Beşiktaş’ın eski kulüp müdürü, rahmetli Cemil Ulusel, benim için unutulmaz bir insandı. 14-15 yıl boyunca Beşiktaş muhabirliği yaptım ve kendisiyle çok yakın bir ilişkimiz vardı. Kulüp binasının girişinde bulunan odasında, kendine has bir tarzı ve hep burnumda tüten ilginç bir parfümü vardı; bunu asla unutmuyorum. Üst katta yönetim toplantıları sırasında genellikle odasında oturur, sohbet ederek toplantının bitmesini beklerdim. Özellikle transfer görüşmeleri sırasında futbolcular yukarıda yeni sözleşme için görüşürken bana duvardaki yağlıboya resimlerle siyah beyaz fotoğrafları gösterir, hep şöyle derdi:
– Bak şunlara. Hepsi büyük futbolcuydu. Beşiktaş burası, kimler geldi kimler geçti. Eğer efsane olmak istiyorlarsa, atacaklar imzayı.

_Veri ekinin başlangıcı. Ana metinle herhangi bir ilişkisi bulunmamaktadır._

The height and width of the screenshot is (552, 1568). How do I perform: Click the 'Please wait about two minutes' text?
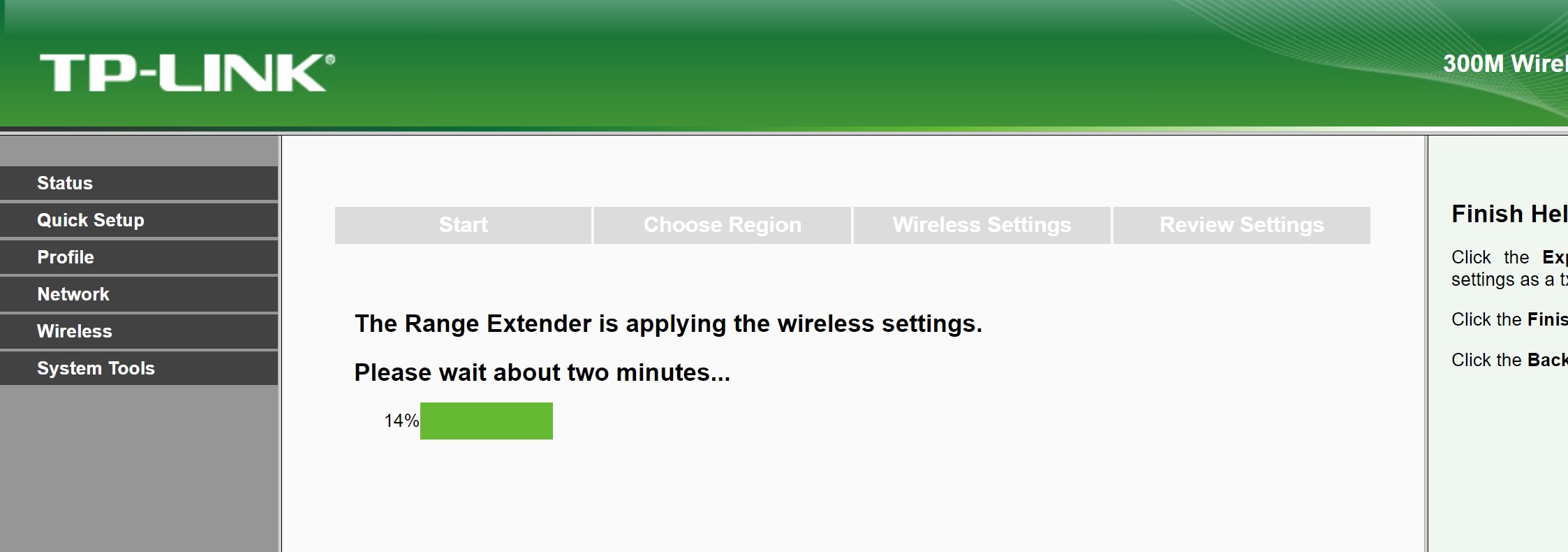[542, 372]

Özellikle yukarıdan herhangi bir futbolcu için “Anlaşma tamam” haberi geldiğinde çok mutlu olurdu. Sigarasından derin bir nefes çekip dumanını izlerken “Aferin çocuk, en akıllı işi yaptı. Zaten Süleyman abi (Seba) izin vermezdi gitmesine.” derdi.
Süleyman Seba’nın Orucunu Tehlikeye Sokan Futbolcu
(Cemil Ulusel, Süleyman Seba’nın arkasında duran soldan üçüncü)
Cemil abiyle başladım bu yazıya, şimdi de ondan bir anekdot aktarayım. “Süleyman Seba” kitabı için yaptığım görüşmede şöyle anlatmıştı:
Süleyman abi, Ramazan aylarında orucunu asla tutmazdı. 1986 yılının Ramazan ayında Trabzonspor ile oynadığımız maç, şampiyon olmamız için kritik bir karşılaşmaydı. Hepimiz oruçluyduk ama o, hepimizden daha heyecanlıydı. O sırada Gökhan golü attı; hepimiz ayaktaydık! Süleyman abi de ayaktaydı. Gözüm sehpada duran su şişesine takıldı, şişeyi aldı ve açmaya başladı. Hemen kolundan tuttum:
– Abi dedim, aman orucunu bozacaksın!
Durdu ve gülmeye başladı. Sonra – Ulan Cemil, ne vardı içseydim? Unutmuş olduğum için orucum bozulmamış olacaktı! dedi. Süleyman abi sert görünürdü ama espri yapmayı da çok severdi.
Bir de rakiplerine çok önem verirdi. Örneğin, Ankara’da bir Cumhurbaşkanlığı Kupası maçı oynadık; Galatasaray ile karşılaştık ve kupayı kazandık. Dönerken Galatasaray takımı da aynı uçaktaydı. Bizim çocuklardan bazıları, uçağın arkasında kupanın içine şampanya koyup içiyorlardı. Süleyman abi yanımdan geçerken – Cemil, rakibimize ayıp oluyor. Bu adamları yendik, üzgünler. Hürmet etmek lazım. Git şu çocuklardan kupayı al, yerlerine otursunlar! dedi. Gittim ve onları uyardım. Süleyman abinin sözlerini ilettim ve hak verdiler. Kupayı geri aldım ve sessiz bir şekilde İstanbul’a döndük. Sanki iki takım da kaybetmişti maçı!
Gelelim Efsane Stopere
Futbol tarihine baktığımızda Beşiktaş’tan pek çok ünlü futbolcu geçti. Ama bazıları var ki, onların yeri çok özeldir. Kulüple özdeşleşmişlerdir ve Beşiktaş adı geçince akla hemen gelirler.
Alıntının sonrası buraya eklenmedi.